Scientific studies show that most men aren’t as good at listening as women. Human males do not have the same neural connections between our brain hemispheres as females do, and this means some information we take in gets lost along the way. We really have to work hard at some cognitive skills, especially listening. And listening is essential to good parenting. As author Catherine Wallace writes, “Listen earnestly to anything your children want to tell you, no matter what. If you don’t listen eagerly to the little stuff when they are little, they won’t tell you the big stuff when they are big, because to them all of it has always been big stuff.”

Here are 10 ways to know you’re really listening to your kids:

1. Make listening a predictable routine

Most relationship skills evolve around habits—not just the bad ones but the good ones too. Get used to listening, family communication depends on it.
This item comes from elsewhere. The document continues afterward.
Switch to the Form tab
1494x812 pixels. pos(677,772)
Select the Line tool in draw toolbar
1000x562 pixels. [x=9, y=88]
Make yourself practice until listening to your children is second nature.

2. Try not to talk over your kids, yell when you don’t like what they say, or cut them off mid-sentence

Kids tend to give up on communication when it makes them feel badly. Monosyllabic utterances from teens can often be explained as simple self-defense.

3. The moment you come in the house, focus on your children

First things first. Hug your wife for a very long time, then sit down with your children, get on eye-level, and FOCUS.

4. When the kids come home, put down what you’re doing and ask a few questions

There’s typically a short window of opportunity to connect with a child’s recent experiences. That other stuff you’re doing can wait. Make it a tradition to sit together at the kitchen table while they tell you about their day

5. Listen with your eyes

Naomi famously told her father, “Daddy, please listen to me with your eyes.” He thought he could get away with checking his email while she told her story. She knew better.

6. Repeat back what children tell you

This way they know you’re following the story. “Let me get this right…you finished finger painting and then you ate your sandwich? That’s cool.”

7. Move beyond simple reflection

Ask questions that move the story along. “Tell me about the picture you painted.” “How did it make you feel when you struck out in baseball?”

8. If you’re a good listener then they won’t interrupt you so much

OK, this will sound counterintuitive, but think about it. If kids know you really listen when they talk, then they’ll be less likely to interrupt incessantly. They do this because they’re desperate for your attention.

9. Make listening a game

“Okay, now. I ask you a question, and then you get to ask me one.” The key here is positive expectation. “This family talks. It’s what we do…”

10. Listening patterns define family relationships

It’s not that complicated—your teenager is simply an evolution of a younger child. Raising teenagers starts with listening to them when they’re pre-teens. Listening is not only preventative maintenance; it’s a beautiful relationship builder.

Do you think I listen to you? Why or why not?